Secara sosial, pengalihan gaji ini akan memberikan kontribusi nyata kepada Yayasan Kita Bisa, yang kemudian dapat menyalurkan bantuan kepada kelompok masyarakat yang membutuhkan. Ini juga dapat mendorong kesadaran publik tentang pentingnya filantropi dan peran yayasan kemanusiaan dalam mengatasi masalah sosial.
Dari sisi kelembagaan, mekanisme autodebet gaji anggota DPR ke pihak ketiga seperti yayasan kemanusiaan mungkin akan menjadi preseden. Hal ini dapat memicu pertanyaan mengenai prosedur dan transparansi pelaporan dana yang disalurkan melalui yayasan tersebut, meskipun Sahroni telah menekankan aspek keterbukaan. Publik akan menyoroti bagaimana komitmen ini diimplementasikan dan sejauh mana transparansi yang dijanjikan dapat diwujudkan.
Pernyataan Resmi
Ahmad Sahroni menegaskan bahwa langkah ini merupakan "gebrakan" yang ia maksud, dengan tujuan agar gajinya dapat dimanfaatkan secara optimal untuk membantu masyarakat yang membutuhkan melalui yayasan tersebut. "Gaji saya sebagai anggota DPR, mau saya serahkan ke Yayasan Kita Bisa agar dapat dipergunakan sebagaimana mesti membantu mereka-mereka yang membutuhkan," ujarnya.

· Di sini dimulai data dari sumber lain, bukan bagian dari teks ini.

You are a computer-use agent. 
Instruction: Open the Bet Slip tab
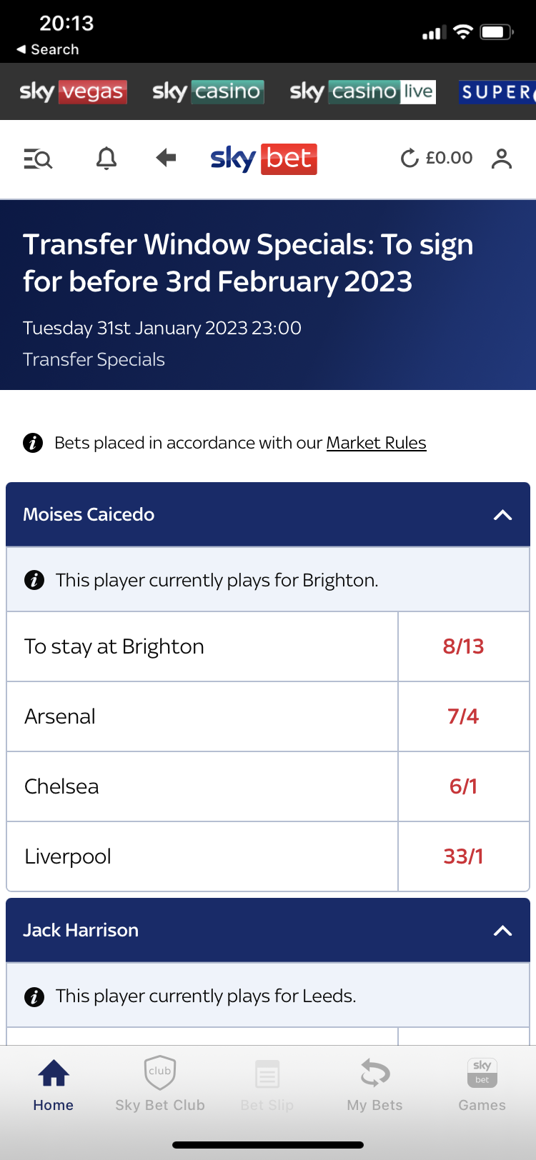[x=267, y=1084]
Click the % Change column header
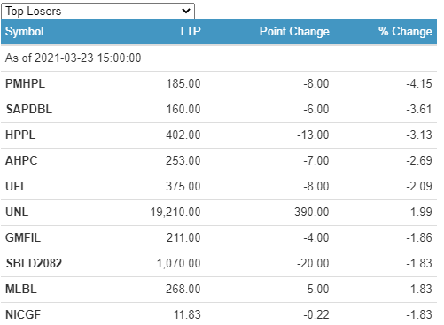 tap(405, 31)
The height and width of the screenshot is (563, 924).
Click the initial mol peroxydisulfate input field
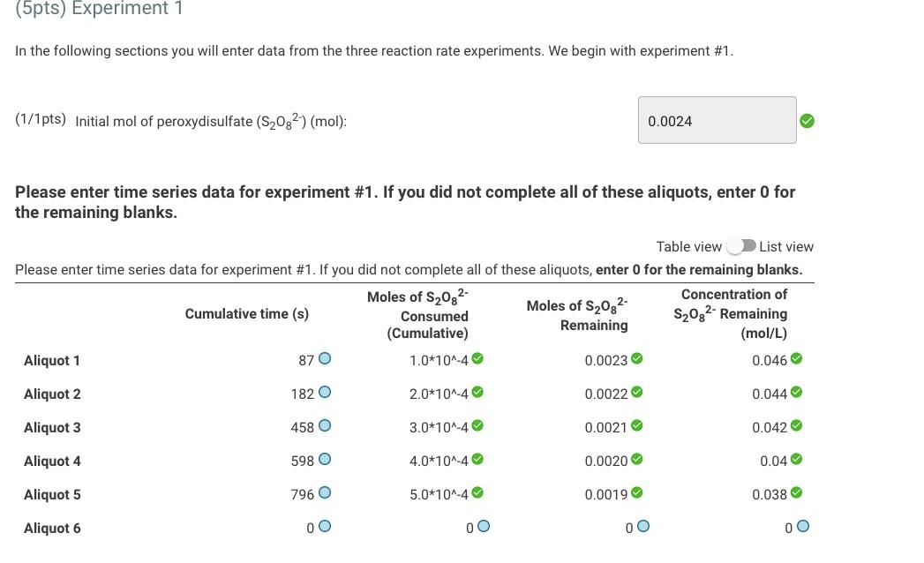click(x=717, y=120)
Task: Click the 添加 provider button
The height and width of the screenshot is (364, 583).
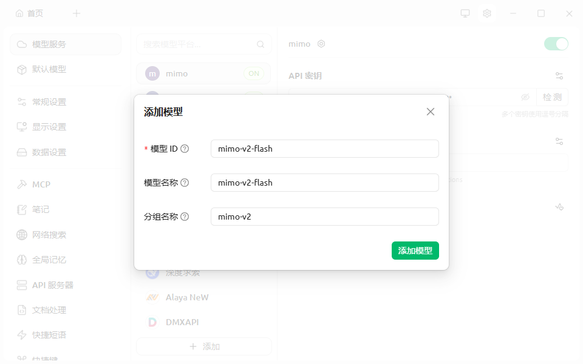Action: pyautogui.click(x=204, y=346)
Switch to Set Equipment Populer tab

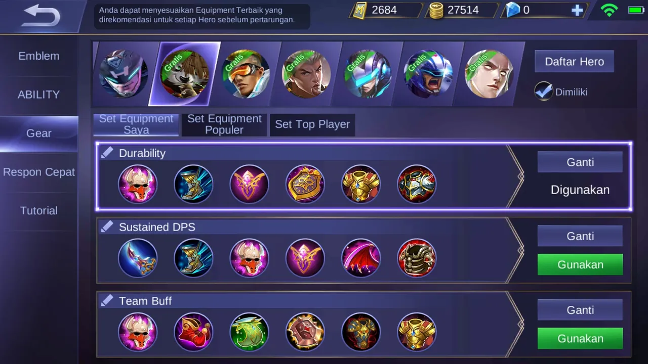(x=224, y=124)
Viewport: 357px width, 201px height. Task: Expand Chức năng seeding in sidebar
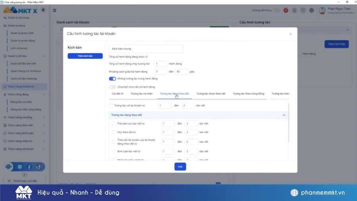[24, 117]
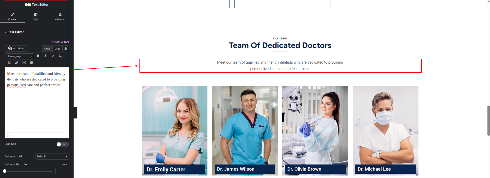Change Columns responsive device mode
The width and height of the screenshot is (490, 178).
click(20, 156)
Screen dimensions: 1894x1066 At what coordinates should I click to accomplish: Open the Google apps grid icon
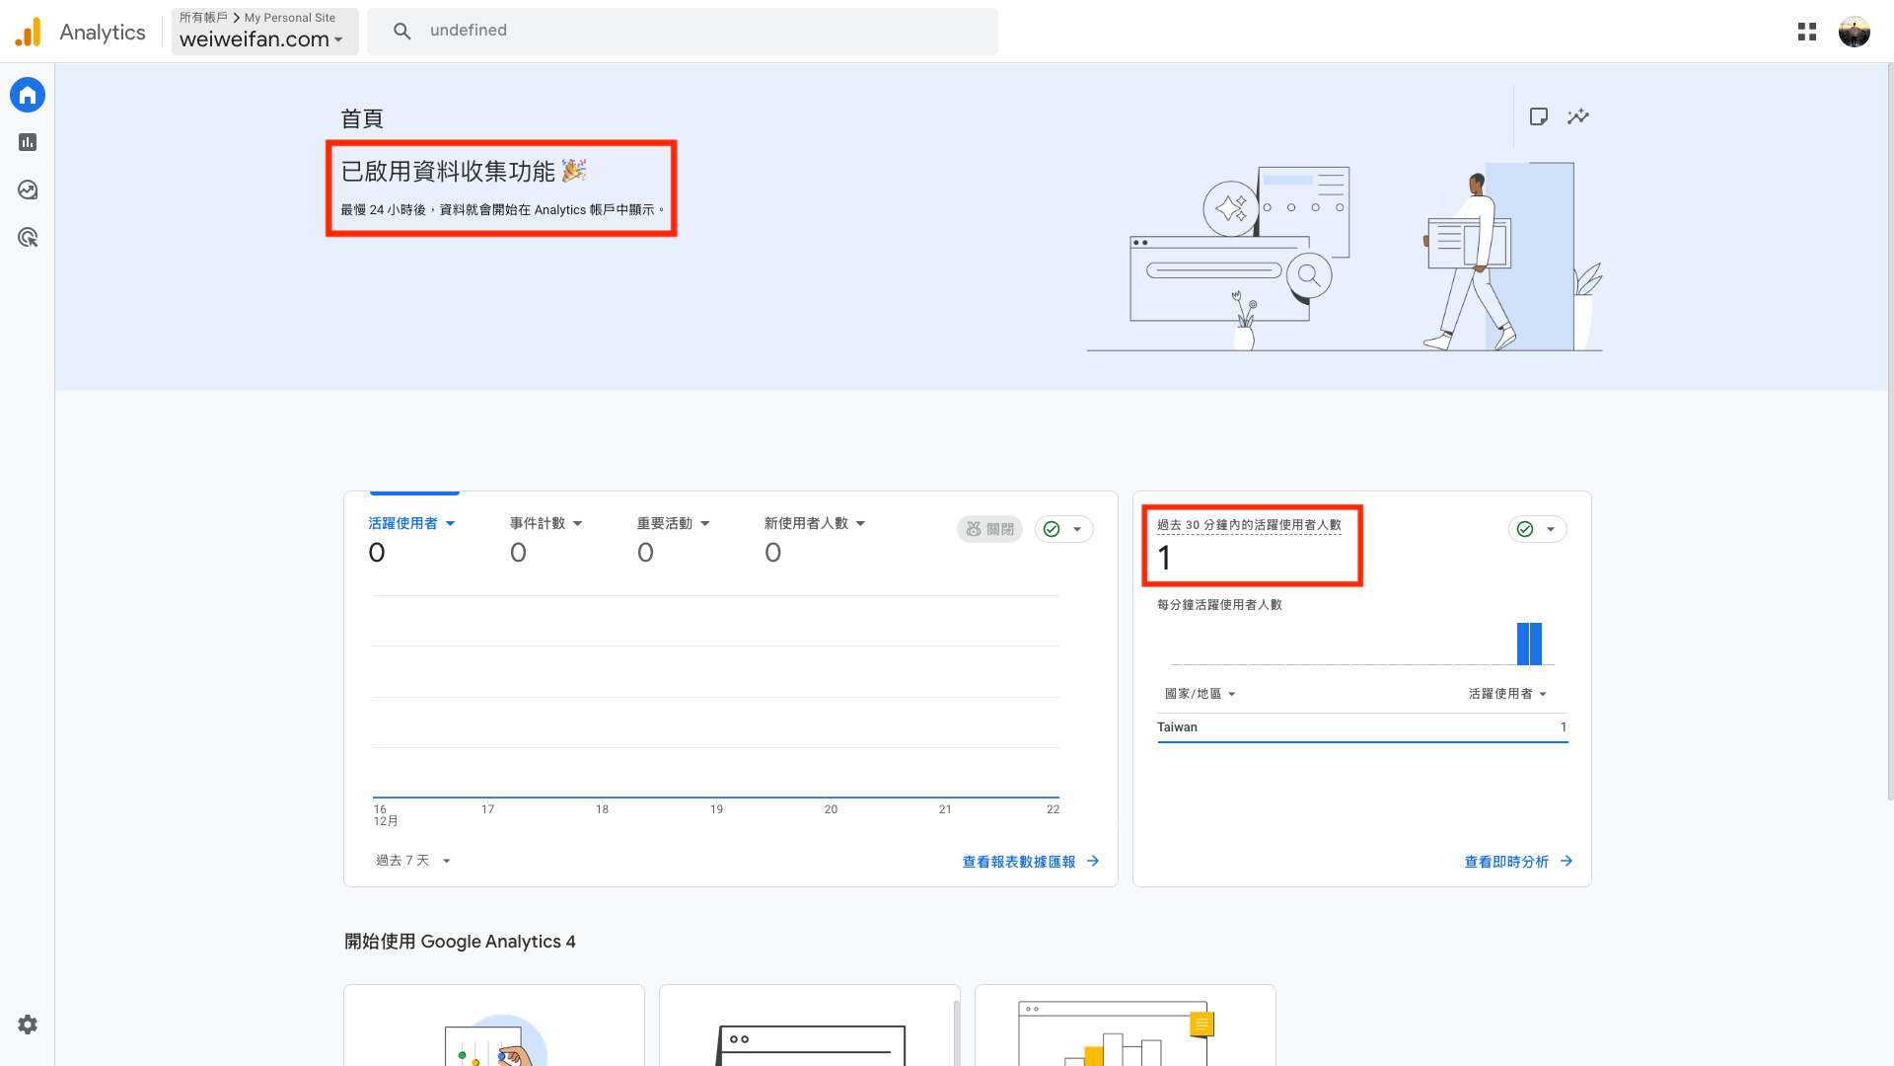click(x=1806, y=32)
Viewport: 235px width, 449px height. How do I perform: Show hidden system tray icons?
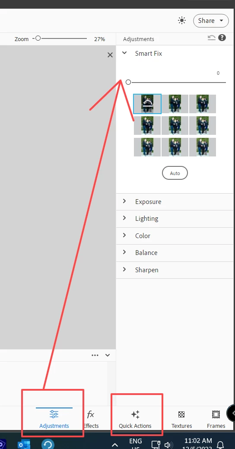[115, 445]
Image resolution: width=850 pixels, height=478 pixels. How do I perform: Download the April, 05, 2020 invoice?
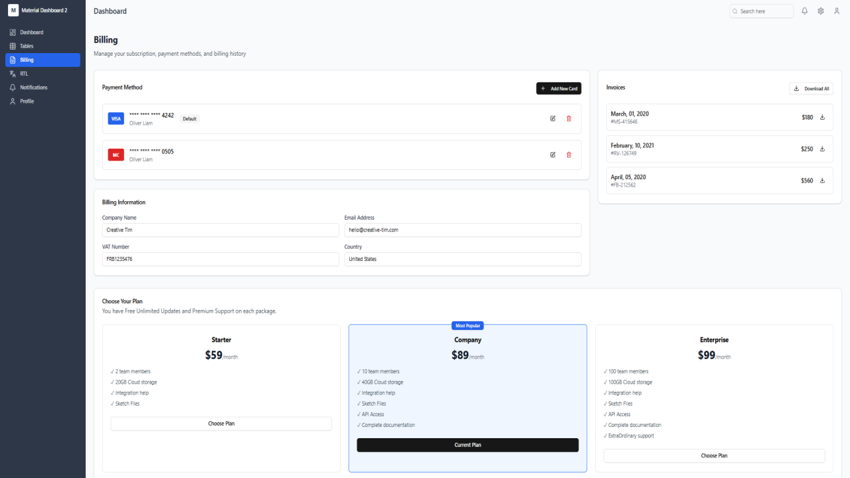[x=822, y=181]
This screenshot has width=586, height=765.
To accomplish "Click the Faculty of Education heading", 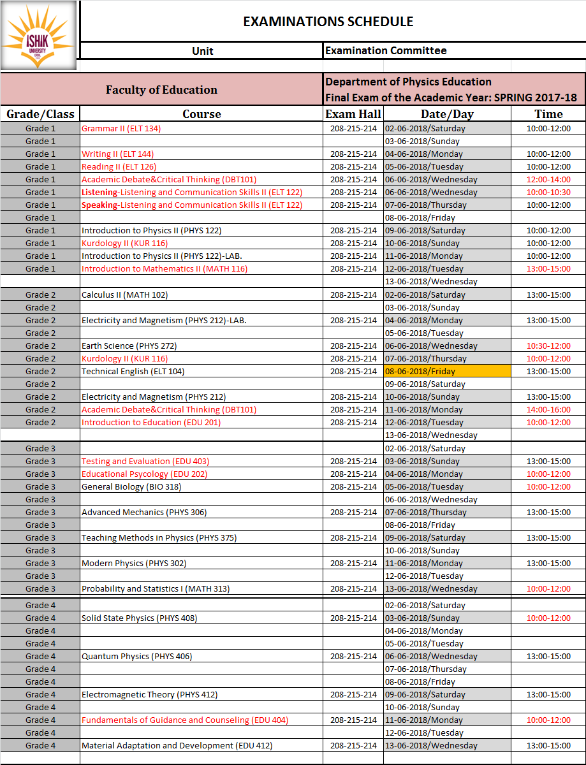I will [x=161, y=90].
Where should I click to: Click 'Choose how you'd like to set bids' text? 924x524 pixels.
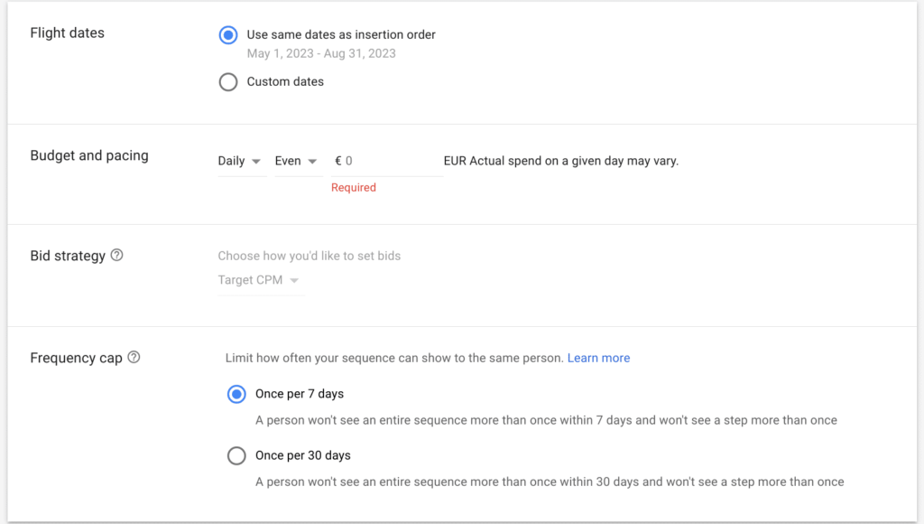click(x=309, y=256)
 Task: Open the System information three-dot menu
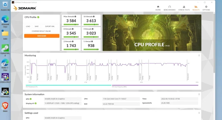coord(199,94)
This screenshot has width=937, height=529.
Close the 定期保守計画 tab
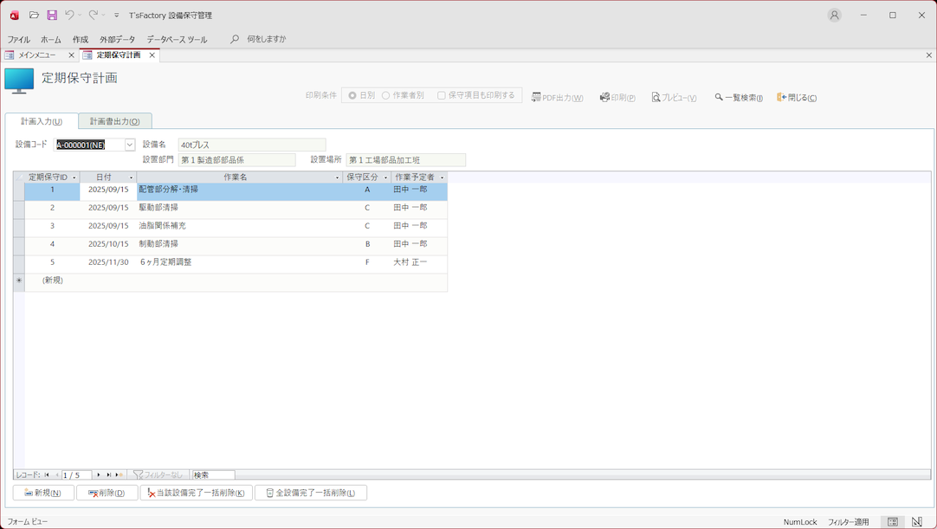coord(152,55)
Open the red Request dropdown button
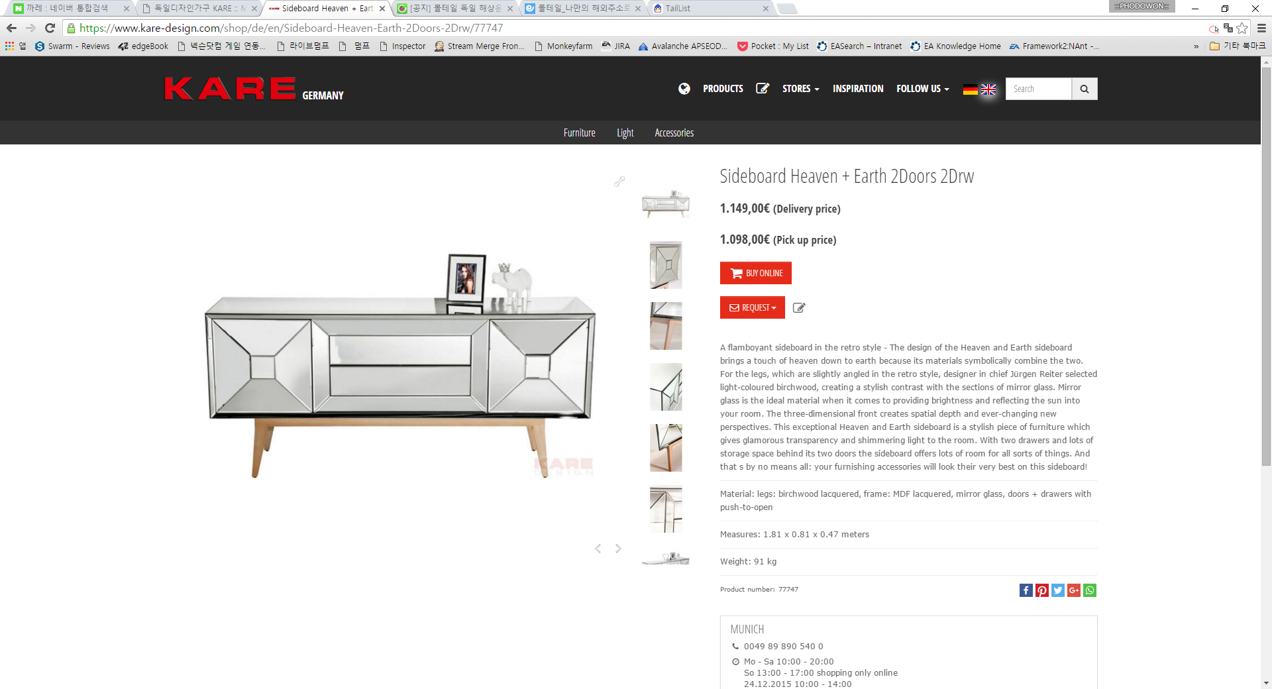 tap(752, 307)
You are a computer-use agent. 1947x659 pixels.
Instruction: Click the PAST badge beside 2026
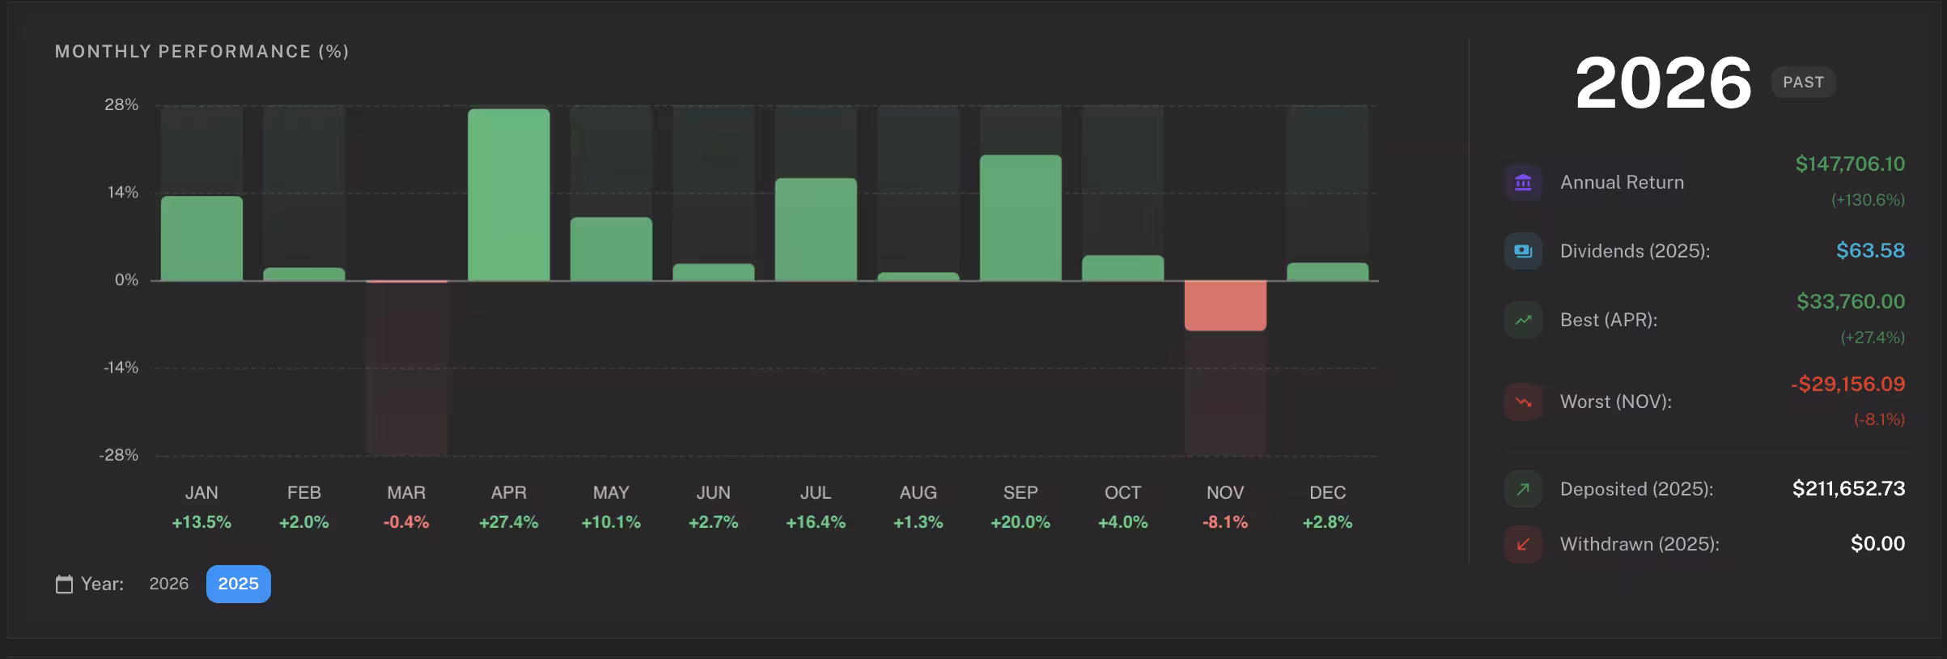tap(1803, 82)
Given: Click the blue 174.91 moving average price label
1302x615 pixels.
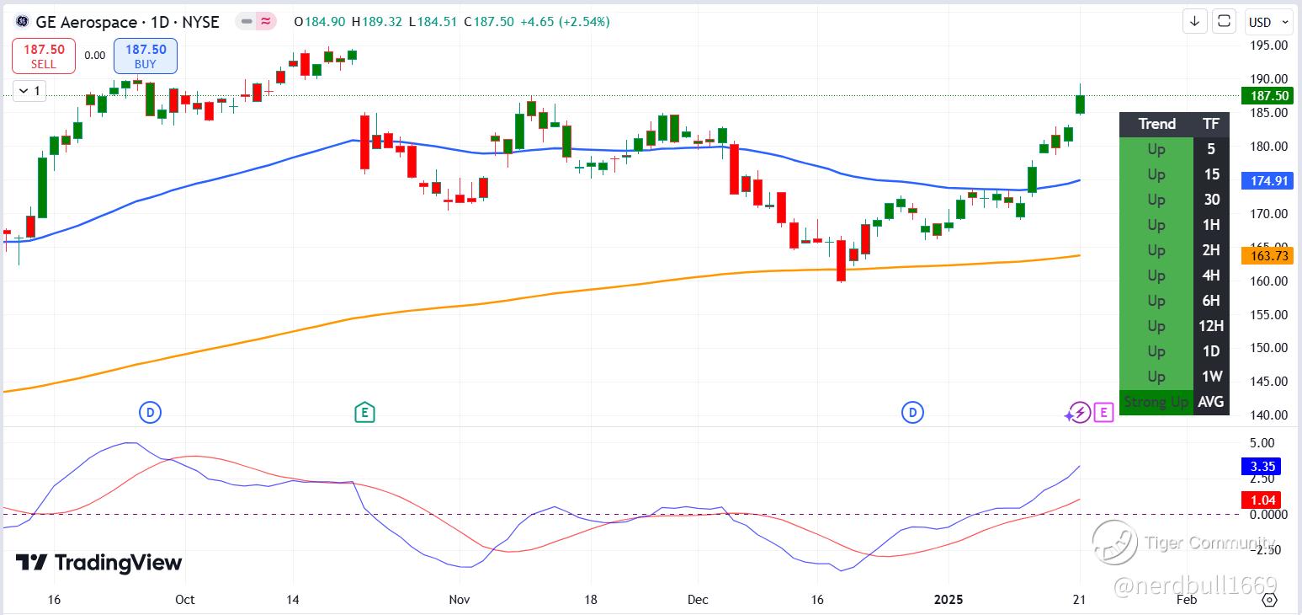Looking at the screenshot, I should click(x=1267, y=181).
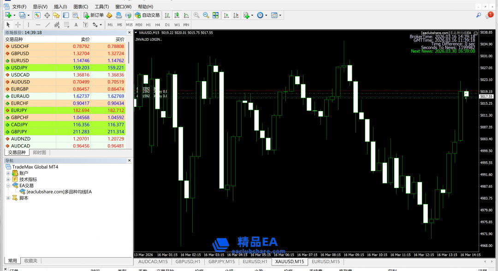Select the text 'A' drawing tool
This screenshot has width=498, height=271.
(76, 24)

Ia menjelaskan alasannya memilih Kita Bisa, yakni karena yayasan tersebut dinilai lebih memahami prioritas penyaluran bantuan yang mendesak dan berguna. Selain itu, Sahroni menekankan aspek transparansi, di mana penyaluran dana melalui Kita Bisa akan dilaporkan secara terbuka kepada publik. "Biar lah Kita Bisa yang tahu ke mana-mana yang perlu diberikan bantuan yang paling mendesak dan berguna bagi mereka. Kalau kita menyalurkan sendiri kan terkadang, ya, ada yang tahu, ada yang tidak. Kalau kita menyerahkan ke Kita Bisa kan itu dilaporkan secara di ruang terbuka, di ruang publik," jelasnya.
Komitmen ini akan berlangsung hingga akhir masa jabatannya pada tahun 2029. Untuk memastikan implementasinya, Sahroni akan meminta Sekretariat Jenderal DPR untuk melakukan autodebet langsung dari gajinya ke rekening Yayasan Kita Bisa. "Gaji, ya, tidak terima. Sampai akhir masa jabatan. Jadi nanti kan kesekjenan (DPR) kirim (gaji) kita ke rekening pribadi. Jadi saya minta bikin autodebet langsung ke rekening Kita Bisa," pungkasnya.
Perkembangan Selanjutnya
Implementasi komitmen Ahmad Sahroni untuk mengalihkan gajinya kepada Yayasan Kita Bisa akan terus dipantau oleh publik dan media. Belum ada tanggapan resmi dari pihak Sekretariat Jenderal DPR mengenai mekanisme autodebet yang diajukan Sahroni, maupun dari Yayasan Kita Bisa terkait rencana penerimaan dana tersebut. Dinamika politik selanjutnya akan menunjukkan apakah langkah ini akan diikuti oleh anggota dewan lainnya atau memicu diskusi lebih luas mengenai akuntabilitas finansial pejabat publik.